También el juez Canicoba Corral incluyó al Estado iraní en su resolución por la que se pide la captura de diplomáticos de la República de Irán en la causa AMIA. Como se ve, no se ha hecho distinción entre el Estado en la Argentina (Estado Nacional, Estado provincial, etc.) y un Estado extranjero.
En el caso Lariz Iriondo, se habla incluso de “eliminación de opositores”; tal como ocurrió durante el gobierno de Cámpora en el Estado Nacional y Bidegain en la Provincia de Buenos Aires, con el asesinato de Rucci, por ejemplo.
Durante la contraofensiva montonera, en cambio, el apoyo fue externo: el Líbano, Cuba y la Organización para la Liberación Palestina.
La imprescriptibilidad alcanza, incluso, al delito de asociación ilícita (Cfr. Arancibia Clavel).

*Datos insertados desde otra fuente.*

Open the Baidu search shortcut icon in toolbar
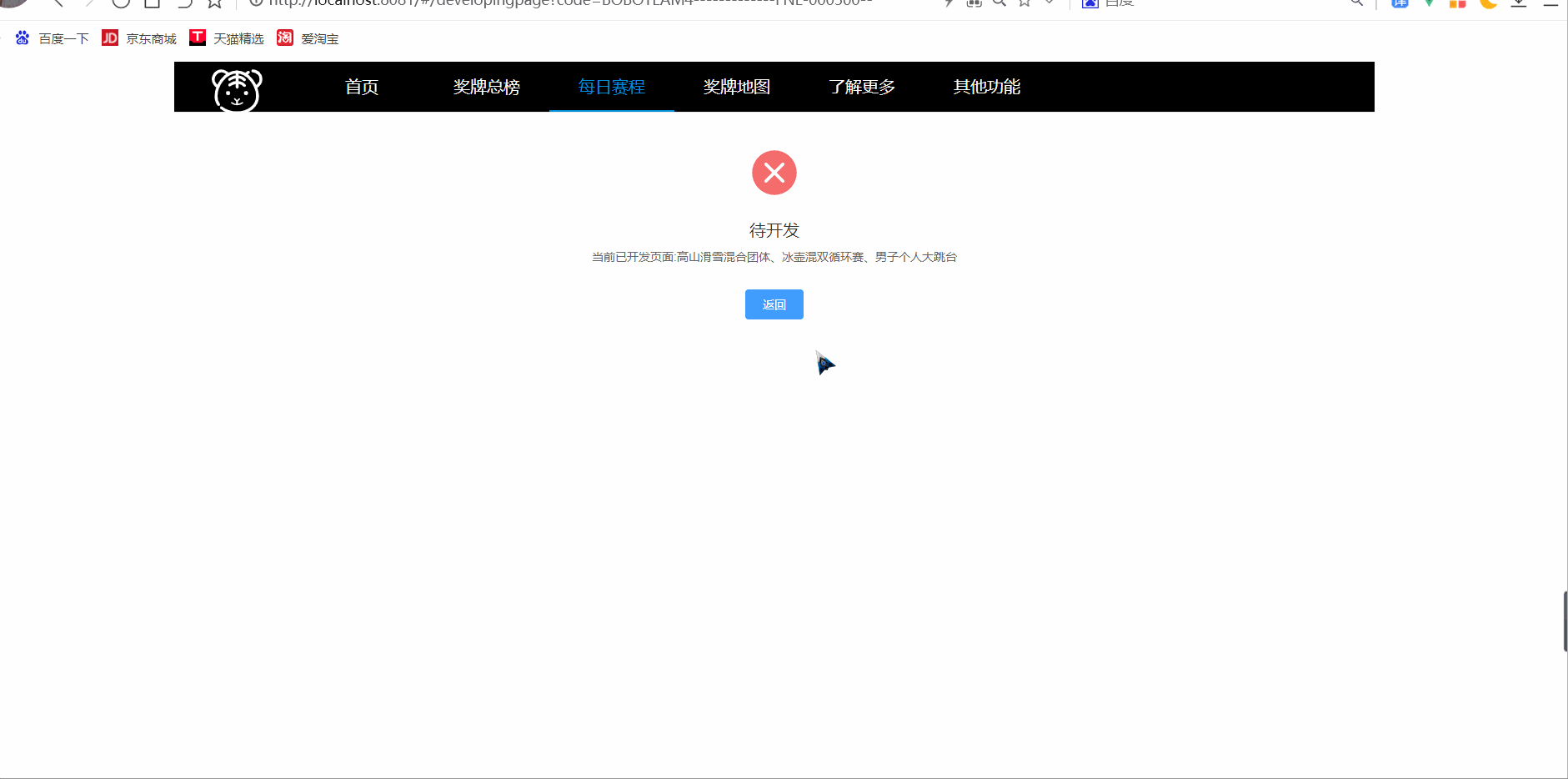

Adicionalmente, y habida cuenta del reconocimiento del montaje y operación de una fábrica de explosivos plásticos en el Líbano, en el curso de la confrontación de la Organización para la Liberación Palestina contra Israel, deberá investigarse también qué tipo de atentados pudieron haber sido cometidos con esos explosivos por el terrorismo islámico, ya que también se trata de delitos de lesa humanidad para los que la organización Montoneros ha prestado una cooperación activa y fundamental.7
Por tanto, se cumple aun –en el caso de Montoneros- con el requisito exigido en exceso por la Corte Suprema; es decir, la cobertura o colaboración de un Estado.
Adviértase, por ejemplo, en orden a la colaboración que pudieron haber obtenido del gobierno nacional (inteligencia) y del gobierno de la provincia de Buenos Aires (inteligencia, logística, entrenamiento, etc.), hasta qué punto son aplicables a la asociación ilícita Montoneros las prescripciones, por ejemplo, del caso Arancibia Clavel, en el que la Corte habla incluso de la imprescriptibilidad en los actos cometidos por los particulares y de la imprescriptibilidad de la asociación ilícita.

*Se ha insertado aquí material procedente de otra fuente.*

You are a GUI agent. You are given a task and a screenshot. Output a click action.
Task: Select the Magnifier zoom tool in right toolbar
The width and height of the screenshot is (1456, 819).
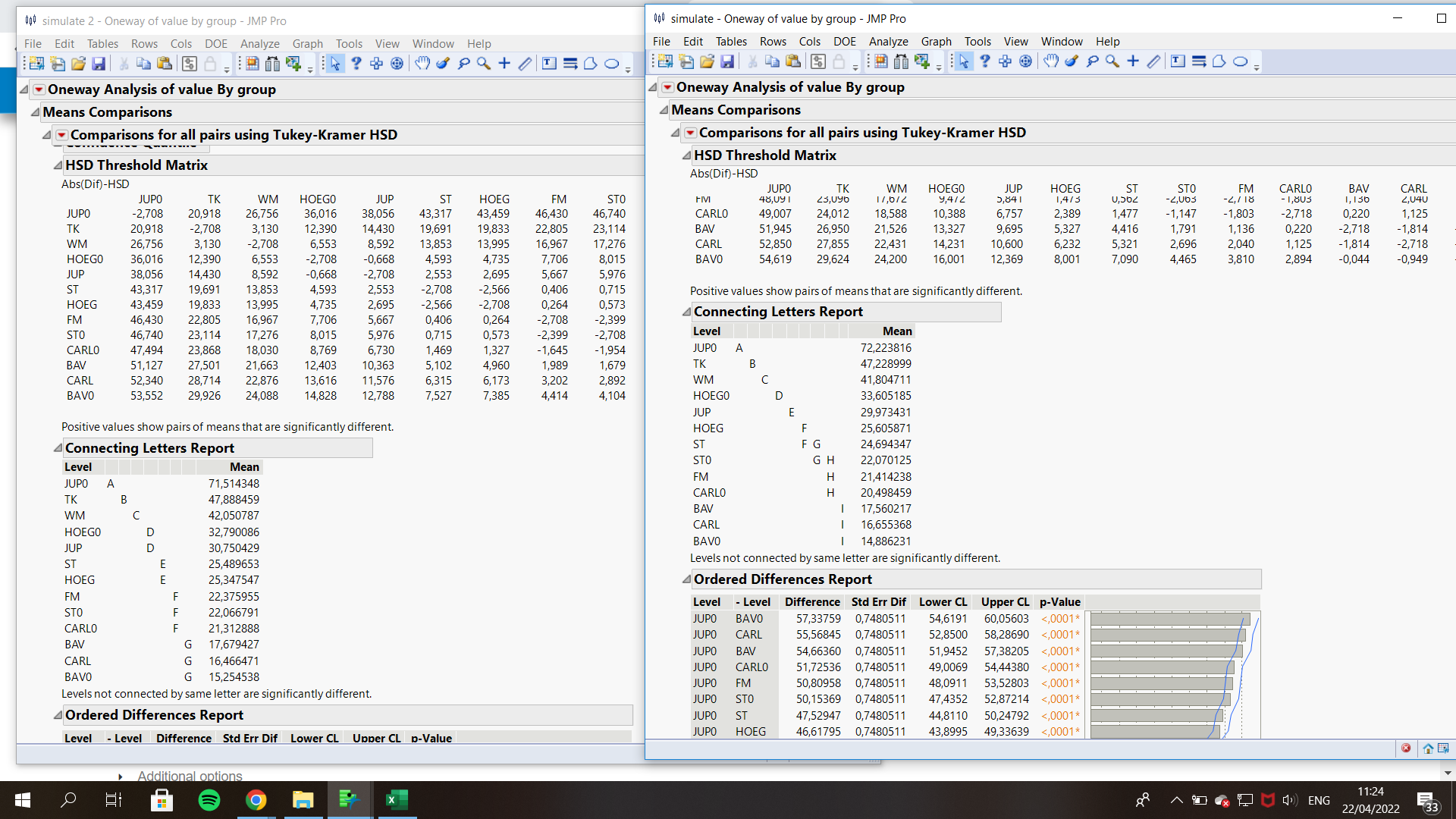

En tal sentido, y a propósito de la asociación ilícita, el Dr. Petracchi, al tiempo que citó un fallo de la jurisprudencia de los Estados Unidos, se expresó en favor de la necesidad de “proceder en contra de aquellos que ya han manifestado suficientemente su disposición al delito, y al mismo tiempo, para actuar frente a ‘los peligros particulares y constantes que derivan de la actividad grupal’.
Y en otra parte, en el numeral 56 del voto del Dr. Maqueda, claramente se señala que: “las disposiciones de la Convención sobre la Imprescriptibilidad de los Crímenes de Guerra y de los Crímenes de Lesa Humanidad se aplicarán a los representantes de la autoridad del Estado y a los particulares que participen como autores o cómplices o que inciten directamente a la perpetración de alguno de esos crímenes, o que conspiren para cometerlos, cualquiera que sea su grado de desarrollo, así como a los representantes de la autoridad del Estado que toleren su perpetración”.
Esta tolerancia debe incluir el encubrimiento de los actos cometidos por las bandas terroristas, toda vez que miembros de la organización Montoneros participaban del aparato del Estado, durante el gobierno del Dr. Cámpora (incluyendo tareas de inteligencia) y del Dr. Bidegain y, no obstante no haber podido ignorar la identidad de los autores de los atentados cometidos en esa época, faltaron a su obligación de denunciar.
En consecuencia, deben ser declarados nulos la totalidad de los indultos que hayan beneficiado a miembros de la organización Montoneros, incluido el indulto al señor Miguel Bonasso, si se considerara que no le resulta aplicable la nulidad ya decretada por el señor juez Daniel Rafecas respecto del decreto 1003/89.